Woodford is a town in Orangeburg County, South Carolina, United States. As of the 2020 census, Woodford had a population of 161.
==Geography==

According to the United States Census Bureau, the town has a total area of 0.8 sqmi, all land.

==Demographics==

Historical population
| Census | Pop. | Note | %± |
| 1900 | 205 |  | — |
| 1910 | 190 |  | −7.3% |
| 1920 | 144 |  | −24.2% |
| 1930 | 223 |  | 54.9% |
| 1940 | 211 |  | −5.4% |
| 1950 | 179 |  | −15.2% |
| 1960 | 172 |  | −3.9% |
| 1970 | 195 |  | 13.4% |
| 1980 | 206 |  | 5.6% |
| 1990 | 200 |  | −2.9% |
| 2000 | 196 |  | −2.0% |
| 2010 | 185 |  | −5.6% |
| 2020 | 161 |  | −13.0% |
U.S. Decennial Census

===2020 census===

Woodford town, South Carolina – Racial and ethnic composition Note: the US Census treats Hispanic/Latino as an ethnic category. This table excludes Latinos from the racial categories and assigns them to a separate category.
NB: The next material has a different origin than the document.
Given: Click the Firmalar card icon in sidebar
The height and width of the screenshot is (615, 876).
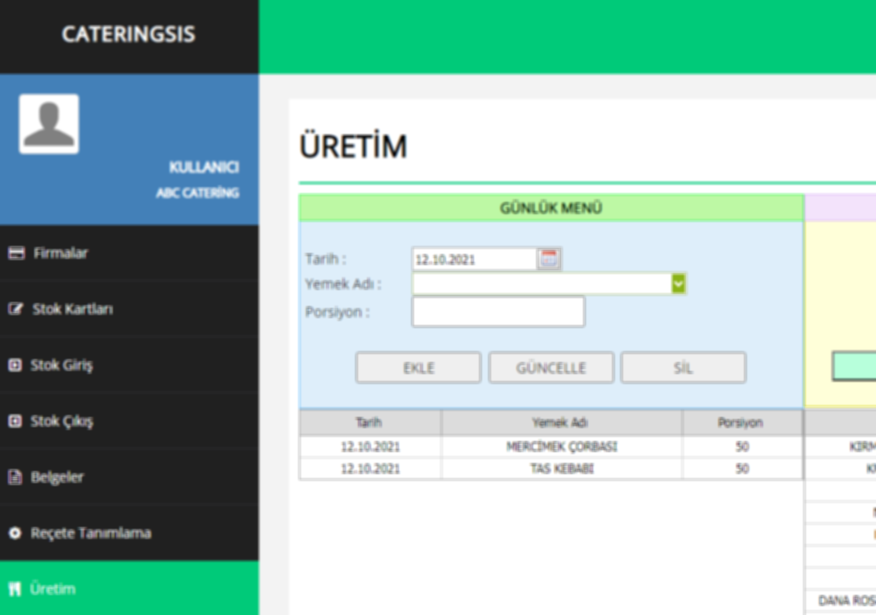Looking at the screenshot, I should pyautogui.click(x=16, y=253).
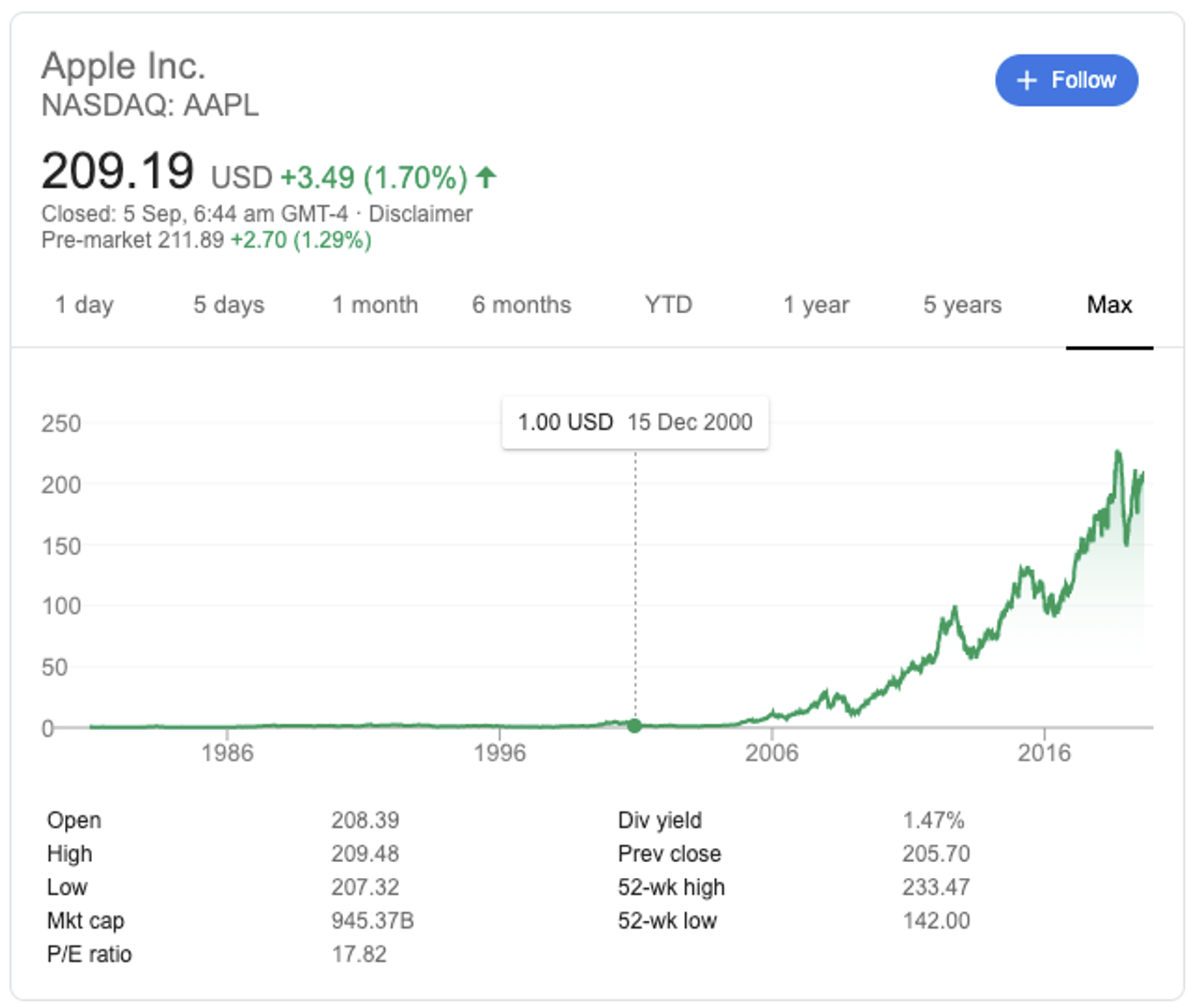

Hispanics/Latinos may be of any race.
| Race / Ethnicity (NH = Non-Hispanic) | Pop 2000 | Pop 2010 | Pop 2020 | % 2000 | % 2010 | % 2020 |
|---|---|---|---|---|---|---|
| White alone (NH) | 94 | 75 | 71 | 47.96% | 40.54% | 44.10% |
| Black or African American alone (NH) | 97 | 97 | 79 | 49.49% | 52.43% | 49.07% |
| Native American or Alaska Native alone (NH) | 0 | 3 | 1 | 0.00% | 1.62% | 0.62% |
| Asian alone (NH) | 0 | 0 | 0 | 0.00% | 0.00% | 0.00% |
| Native Hawaiian or Pacific Islander alone (NH) | 0 | 0 | 0 | 0.00% | 0.00% | 0.00% |
| Other race alone (NH) | 2 | 0 | 0 | 1.02% | 0.00% | 0.00% |
| Mixed race or Multiracial (NH) | 0 | 0 | 6 | 0.00% | 0.00% | 3.73% |
| Hispanic or Latino (any race) | 3 | 10 | 4 | 1.53% | 5.41% | 2.48% |
| Total | 196 | 185 | 161 | 100.00% | 100.00% | 100.00% |

As of the census of 2000, there were 196 people, 81 households, and 54 families residing in the town. The population density was 248.2 PD/sqmi. There were 103 housing units at an average density of 130.5 /sqmi. The racial makeup of the town was 50.51% African American, 47.96% White, 1.02% from other races, and 0.51% from two or more races. Hispanic or Latino of any race were 1.53% of the population.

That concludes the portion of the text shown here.